Stocks are expensive, but not as ridiculously overvalued as some bears argue. Based on both average and median trailing price/earnings ratios, stocks in the S&P 500 Index trade at a 7% to 13% premium compared to norms since 1994. The same applies for the S&P Midcap 400 and S&P SmallCap 600 indexes. About 17% of stocks in the broad S&P 1500 Index have P/Es below 14, versus the norm of 24% since 1994.

Corporate earnings growth is weak, but most companies are still growing sales and earnings. Over the past 12 months, the median S&P 1500 company delivered growth of 3.5% for sales, meaning one-half of companies reported growth of at least 3.5%. Median growth in per-share earnings was 4%. In their most recent quarter, S&P 1500 members reported median growth rates of 5.6% for per-share earnings and 4.5% for sales, versus respective norms of 8.7% and 5.9% since 1994.

Stock-market leadership will hinge on interest rates and the pace of profit growth. While the major averages have moved sideways since July, beneath the surface investors have rotated into companies expected to benefit from faster economic growth and higher interest rates. That rotation has partly reversed over the last week because of some disappointing economic reports, helping the bond-like utility and telecom sectors that led in the first half of this year.

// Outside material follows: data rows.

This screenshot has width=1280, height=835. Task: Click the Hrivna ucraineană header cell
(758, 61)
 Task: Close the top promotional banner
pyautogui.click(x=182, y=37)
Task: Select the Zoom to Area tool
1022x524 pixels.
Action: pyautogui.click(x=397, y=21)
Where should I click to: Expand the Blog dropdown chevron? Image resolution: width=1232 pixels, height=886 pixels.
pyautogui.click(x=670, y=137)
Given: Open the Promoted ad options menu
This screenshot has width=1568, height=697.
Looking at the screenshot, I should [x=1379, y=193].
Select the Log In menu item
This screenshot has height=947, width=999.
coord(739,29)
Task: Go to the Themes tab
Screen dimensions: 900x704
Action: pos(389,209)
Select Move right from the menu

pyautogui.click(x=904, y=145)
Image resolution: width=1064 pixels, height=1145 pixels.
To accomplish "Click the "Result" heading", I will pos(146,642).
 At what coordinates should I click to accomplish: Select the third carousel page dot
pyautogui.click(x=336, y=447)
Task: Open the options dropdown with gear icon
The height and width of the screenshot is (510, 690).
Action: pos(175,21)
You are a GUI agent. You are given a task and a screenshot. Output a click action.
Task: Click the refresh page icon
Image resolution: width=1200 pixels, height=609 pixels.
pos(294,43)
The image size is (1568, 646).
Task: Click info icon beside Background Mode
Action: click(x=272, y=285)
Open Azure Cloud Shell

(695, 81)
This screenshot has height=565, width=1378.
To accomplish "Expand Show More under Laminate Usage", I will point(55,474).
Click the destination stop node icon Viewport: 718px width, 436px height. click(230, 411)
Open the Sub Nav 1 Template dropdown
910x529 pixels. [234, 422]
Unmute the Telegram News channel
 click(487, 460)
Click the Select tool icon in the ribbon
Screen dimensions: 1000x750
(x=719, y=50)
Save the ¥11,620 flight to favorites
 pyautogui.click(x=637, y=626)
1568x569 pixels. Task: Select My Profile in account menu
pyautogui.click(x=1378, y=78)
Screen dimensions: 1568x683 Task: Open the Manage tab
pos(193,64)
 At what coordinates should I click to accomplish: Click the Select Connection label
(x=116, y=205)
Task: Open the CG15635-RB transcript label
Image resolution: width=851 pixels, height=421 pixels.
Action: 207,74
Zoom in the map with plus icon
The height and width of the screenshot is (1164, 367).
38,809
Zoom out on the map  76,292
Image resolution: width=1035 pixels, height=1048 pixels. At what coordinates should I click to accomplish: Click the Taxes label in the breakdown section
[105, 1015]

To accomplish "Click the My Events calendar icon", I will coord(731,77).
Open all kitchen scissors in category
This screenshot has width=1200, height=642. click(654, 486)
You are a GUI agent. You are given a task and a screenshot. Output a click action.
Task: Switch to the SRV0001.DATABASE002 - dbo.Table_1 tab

The election matters. For better or worse, Wall Street sees Hillary Clinton as the safe choice, and the favorite to win. Forecasting services like FiveThirtyEight, CNN, and Predictwise give Clinton about a 70% chance of victory. Wall Street is also betting that Republicans will retain at least one house of Congress, extending the divided government many investors prefer. A lot could change by election day on Nov. 8, but a Trump victory or Democratic sweep of Congress could trigger volatility.

The broad market has been moving higher, and the Dow Transports have rallied within 1% of the April high of 8,109.19.  As shown by the S&P 1500 advance-decline line, a running daily total of advancing minus declining stocks, most stocks are rising. A close above 8,109.19 in the Transports would put the Dow Theory in the bullish camp, and trigger an increase in our stock-market exposure. For now, reflecting this week's addition of Zions Bancorp ($31; ZION), our buy lists have 83% to 84% in stocks.